[EXERCISE]:
Would you transcribe the records below from the line with "This screenshot has width=324, height=389." to the line with "Task: Decrease filter", ends included, exactly and with nothing more, leaving the pictures out?

[PROVIDED RECORDS]:
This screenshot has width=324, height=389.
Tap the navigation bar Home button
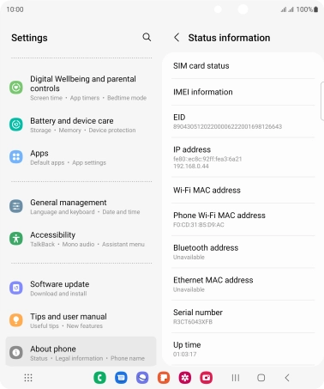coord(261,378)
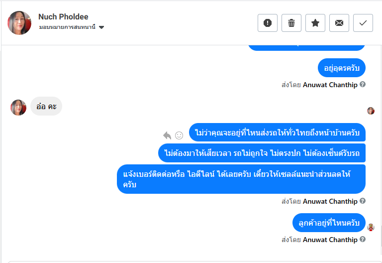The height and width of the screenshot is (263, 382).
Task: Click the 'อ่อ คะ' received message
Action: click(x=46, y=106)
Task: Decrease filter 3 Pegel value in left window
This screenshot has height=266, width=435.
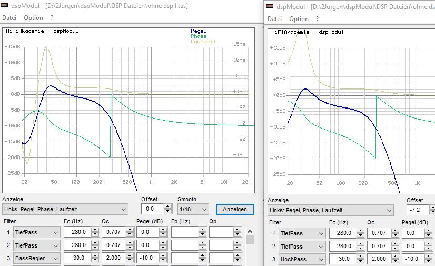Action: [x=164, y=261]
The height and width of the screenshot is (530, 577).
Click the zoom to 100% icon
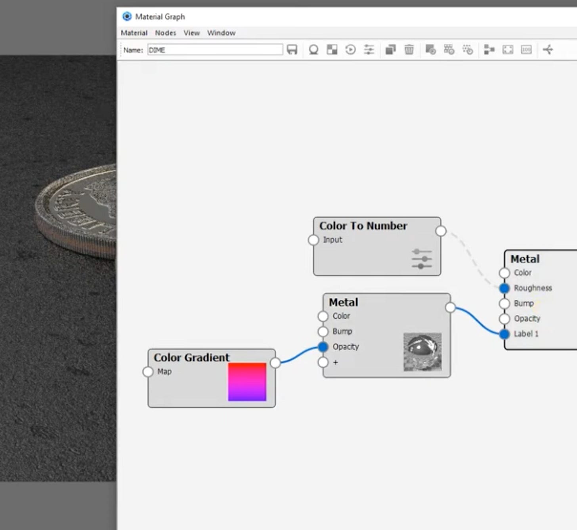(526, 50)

* * *

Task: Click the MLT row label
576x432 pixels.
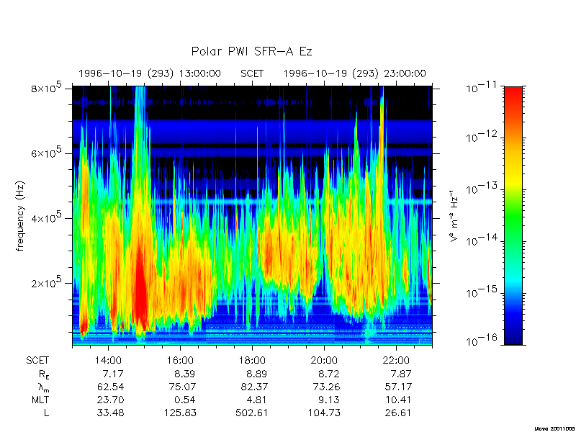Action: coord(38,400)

[WRITTEN SOLUTION]:
This screenshot has width=324, height=389.
Tap the navigation bar Home button
coord(261,378)
The height and width of the screenshot is (263, 382).
Task: Click the 'อ่อ คะ' received message
Action: click(x=46, y=106)
Task: Decrease filter 3 Pegel value in left window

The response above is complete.